Facing his mortality he wrote an autobiography, Mense van My Asem (People of My Breath), which has sold more than 40 000 copies. Zebra Press reckon it will break records for autobiographies in the local market.
Hofmeyr draws 40 000 to 50 000 people to concert halls and open-air shows. He swears. He’s charming. He flirts with the waitresses who all know his name. He loves Philip Roth and reads Sylvia Plath and Karl Popper. He sings Neil Diamond songs to packed houses and his album of Kris Kristofferson covers is on course, EMI thinks, to be his biggest seller yet.
The Mugg & Bean, with its fake authenticity, is the kind of place his audience flocks to.
Tannies with too much eye shadow and large brown shoes; skinny high school girls with pierced belly buttons and their gymed, dieted, blonde mummies alike try to make eye contact with him in public. He looks and smiles. At all of them. By the time the fifth woman had sidled up to the table to touch his arm and flicker-flicker her eyelashes, commiserate about his divorce or tell him that she bought his latest CD, he had started introducing me as his oldest kid from his first girlfriend. “It’s best we continue talking at my house otherwise we’ll sit here all day long and I’ll talk more and more shit with my fans,” he suggests.
His house is filled with books on poetry, philosophy, politics and novels. Serious novels. None of the sunset-love-songs-farmgirl stuff. On high white-painted walls hang large, very large, pictures of his family and himself.

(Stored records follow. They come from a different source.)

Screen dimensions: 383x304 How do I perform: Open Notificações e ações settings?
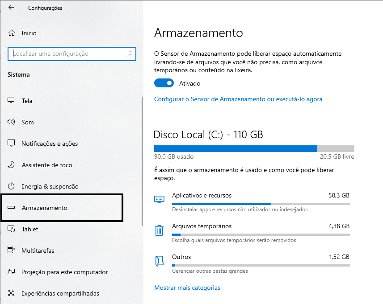[x=50, y=144]
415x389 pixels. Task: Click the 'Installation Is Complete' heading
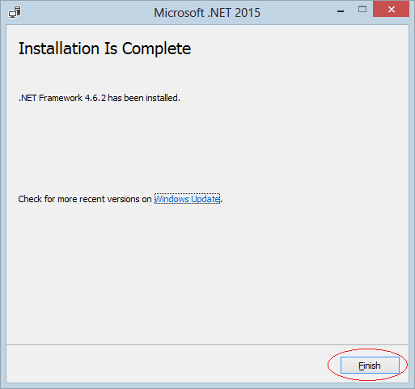point(104,49)
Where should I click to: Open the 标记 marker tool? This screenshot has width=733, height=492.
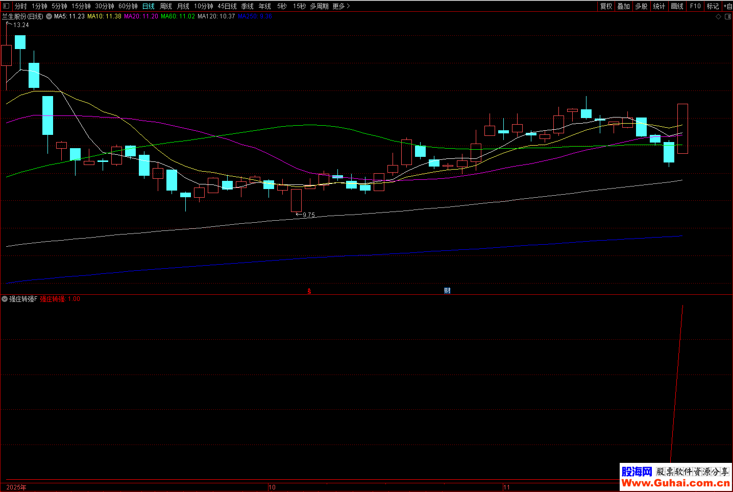tap(713, 6)
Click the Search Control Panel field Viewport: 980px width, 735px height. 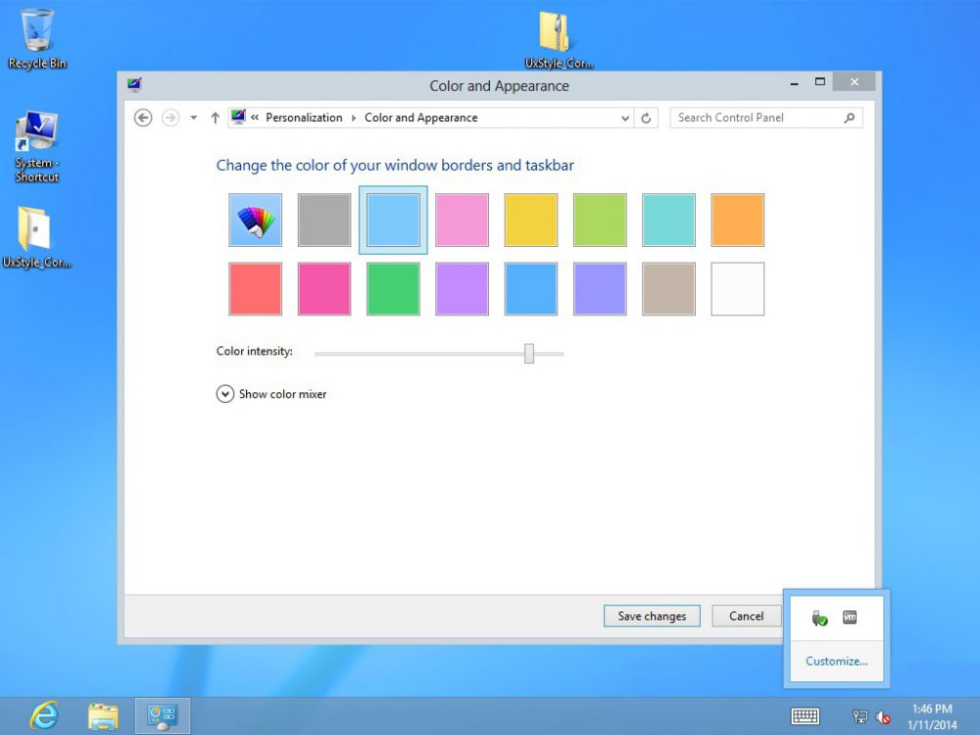[x=757, y=118]
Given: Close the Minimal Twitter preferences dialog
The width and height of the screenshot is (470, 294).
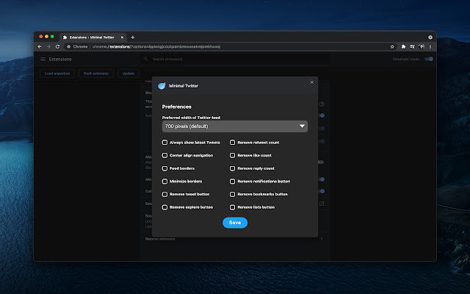Looking at the screenshot, I should tap(311, 82).
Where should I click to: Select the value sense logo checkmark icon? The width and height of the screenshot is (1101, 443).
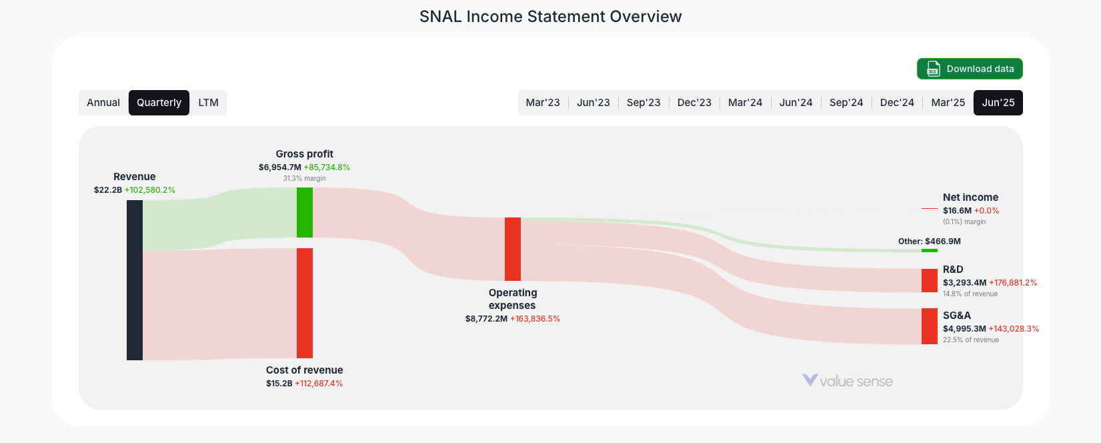coord(809,381)
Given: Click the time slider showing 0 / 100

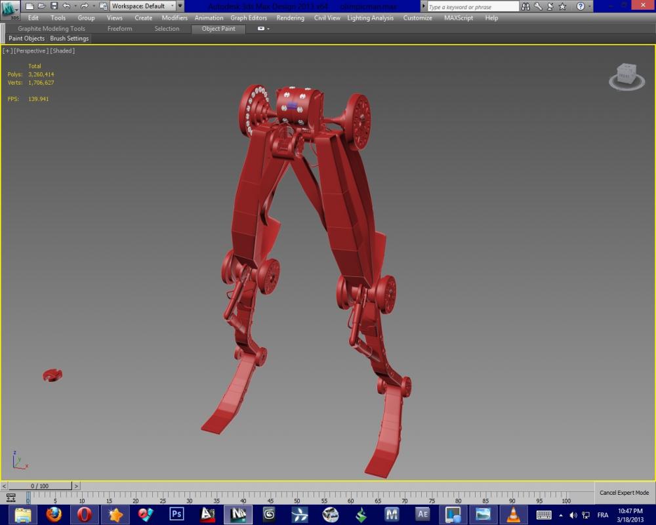Looking at the screenshot, I should (x=39, y=486).
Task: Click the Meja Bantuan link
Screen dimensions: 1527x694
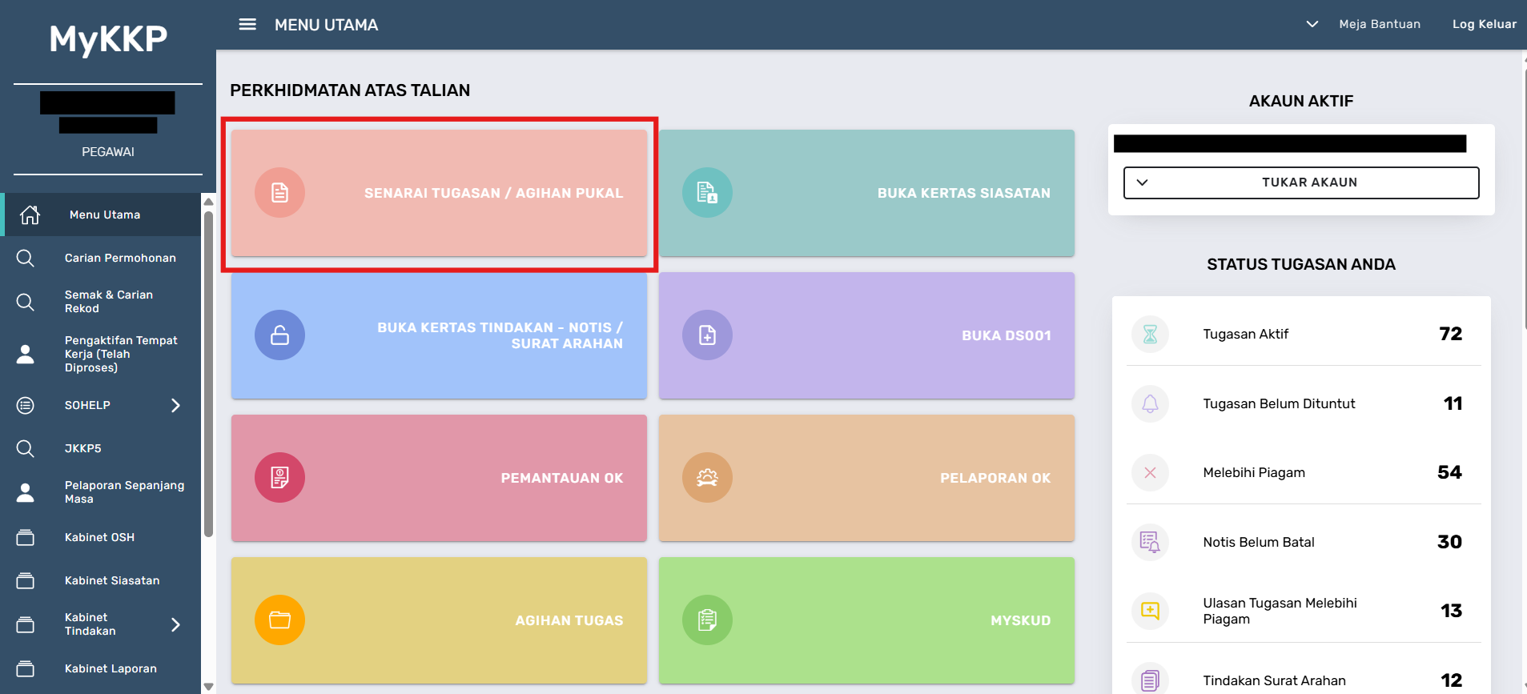Action: tap(1379, 24)
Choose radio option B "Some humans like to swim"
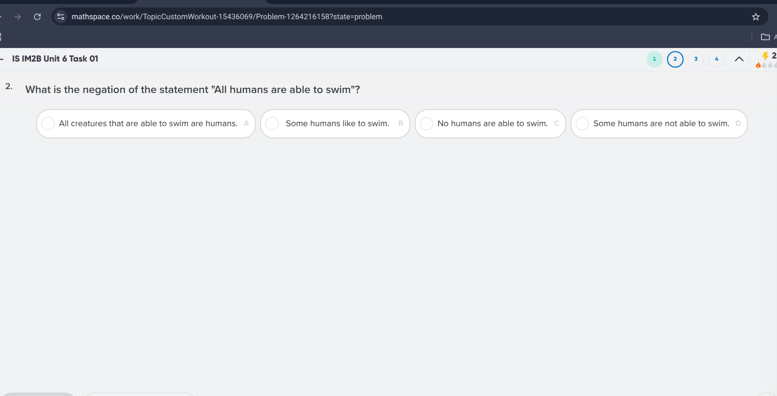This screenshot has width=777, height=396. pyautogui.click(x=272, y=124)
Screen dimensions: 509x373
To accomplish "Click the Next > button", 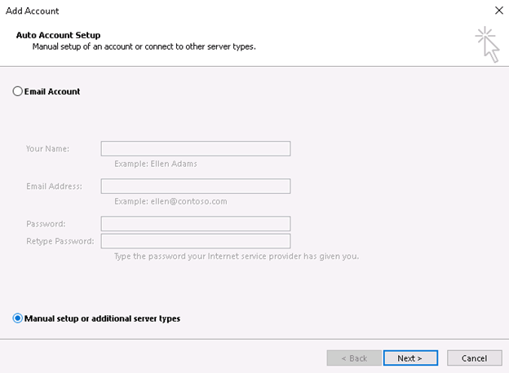I will pos(410,358).
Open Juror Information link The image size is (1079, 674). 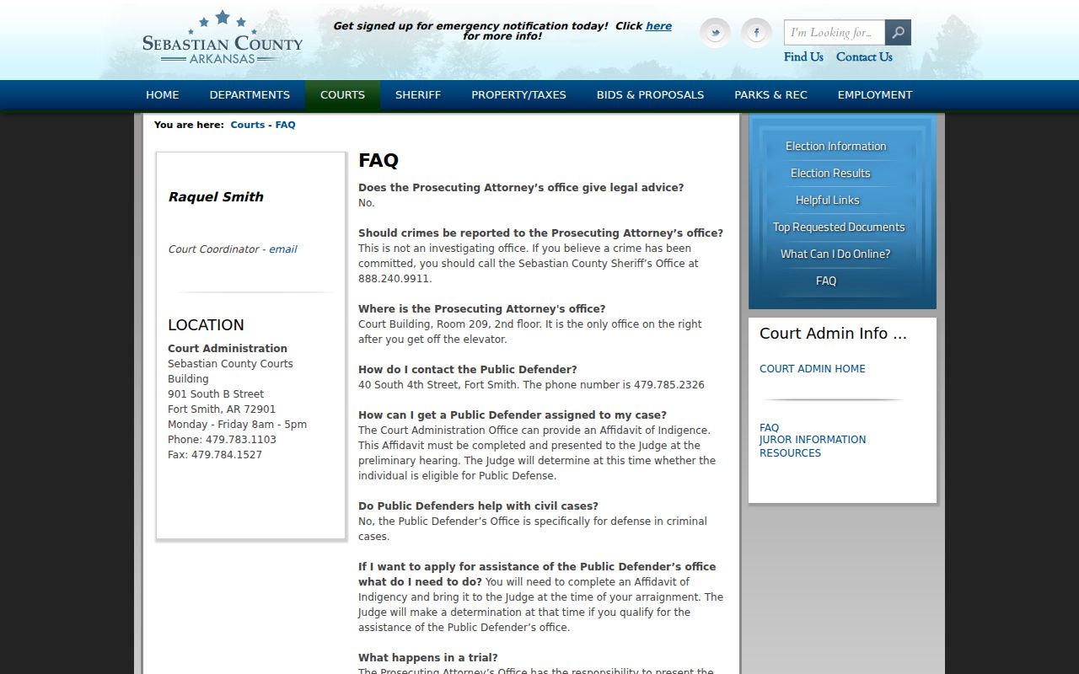pos(813,440)
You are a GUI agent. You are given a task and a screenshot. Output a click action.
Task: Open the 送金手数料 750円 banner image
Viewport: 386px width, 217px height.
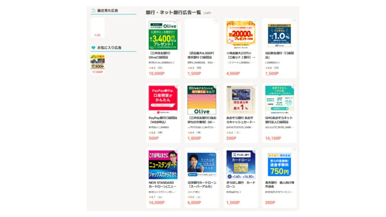pos(279,165)
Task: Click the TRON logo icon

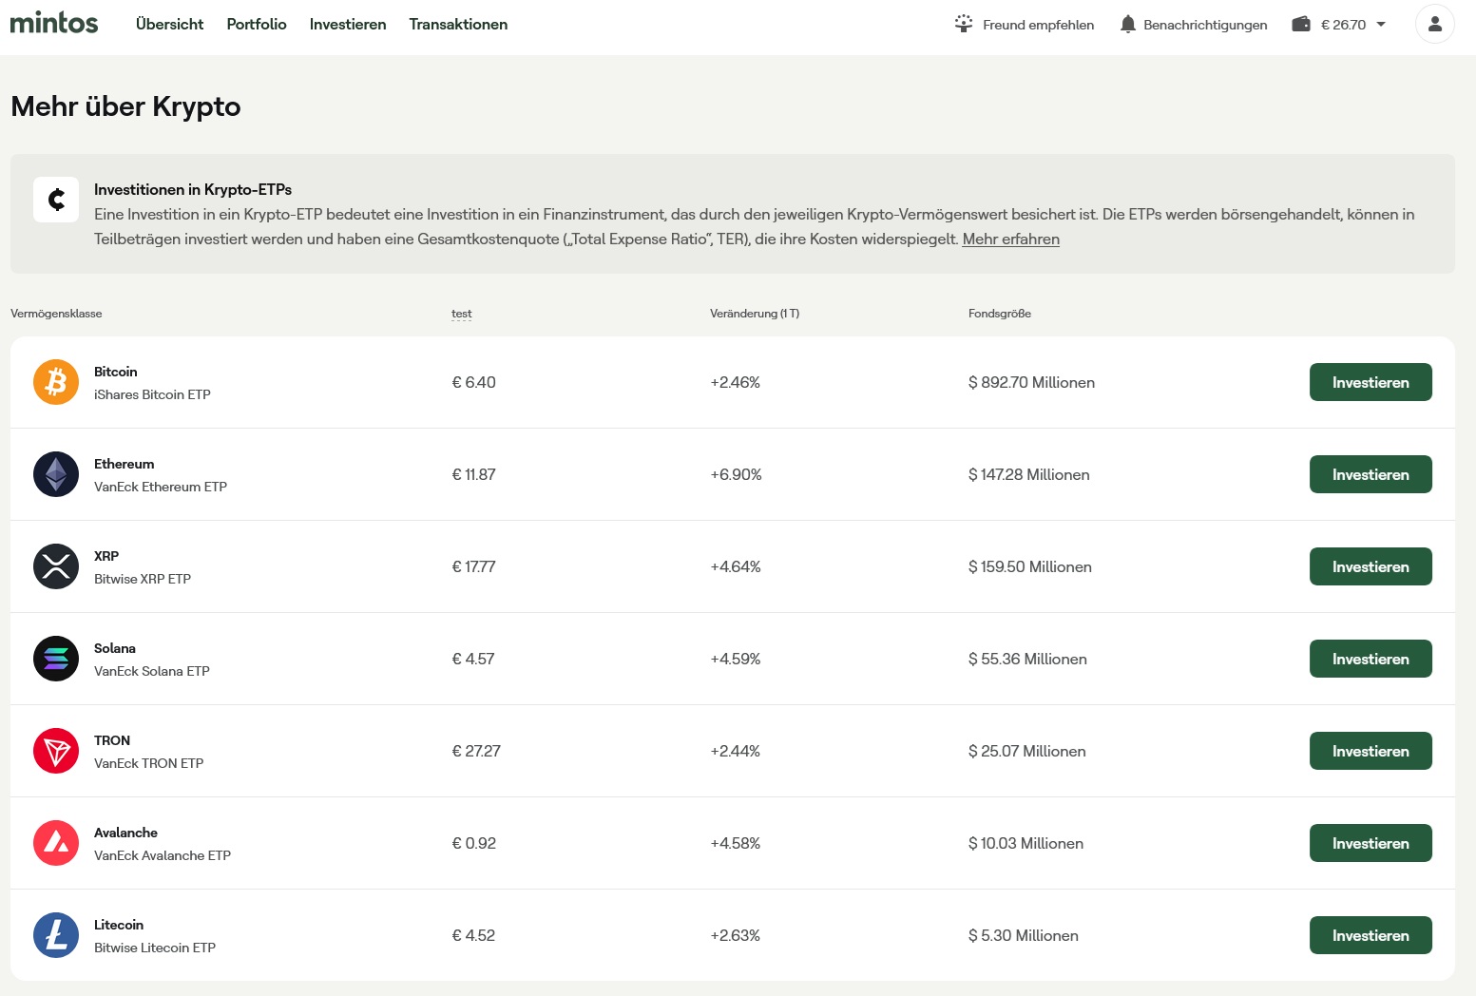Action: (x=56, y=751)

Some of the rooms echo a bit — the wife took most of the stuff, leaving behind the books and DVDs and his studio with its musical instruments and walls full of accolades.
The books are not as incongruous as they seem. Hofmeyr is not only famous for making music and that blond, alpha male, oozing sex look that he does so well. He’s also an outspoken Afrikaner proudly proclaiming his culture and heritage. The boere love him for that. Last year he spent two hours chatting to ANC president Jacob Zuma at a braai attended by only Afrikaners. He took him a bag full of biltong and they did some serious male Boere-Zoeloe bonding.
And although he refuses to hunt or drive a 4×4, he still insists on calling himself a boer. “It’s genetic. If I have to call myself a South African I have to work too hard, while if I call myself a boer, I immediately know who and what I am … I don’t believe that this frenetic globalisation is either natural or good. How fucking boring if we all have to be the same. But I’m also gatvol of race. I was just about to forget skin colour when the ANC came along and rubbed everybody’s face in race.
“I’m not a rightwinger. I’m not a Vierkleur type who believes that the boere must own the country again. But I do have political ambitions because I’m politically homeless. The right is disappointing because they’re so stupid and the left is so dogmatic and judgmental.
“My job here is not only to sing. I’m very involved and participating in what happens in our country because I love this bloody fucked-up place. I love all the people who live here. This mess is my home, but we have to sort it out and the boere must be part of the solution.”
Hofmeyr says he went to the JZ braai because Zuma is a man he could look in the face. “I understand the pain and alienation that the boere feel because we’re a tribe. We’re not better. We’re just different because we belong to a certain tribe and JZ understands this because he is also a tribalist.”
But when it comes to finding a way to talk about getting over “the kakkest year of my life” he doesn’t reach for the 19th-century mythology of the volk, but for a vision of rugged individualism crafted by 20th-century advertising.
“I’m growing older and I can feel that I want to shed this metro-man bullshit. I can feel the Camel man calling — maybe I need to treat myself and buy myself a Camel man car for Christmas.”
In the echoing, denuded house, one thing about Steve Hofmeyr is clear: he is smart enough to know that you need more than a 4×4 to get away from yourself.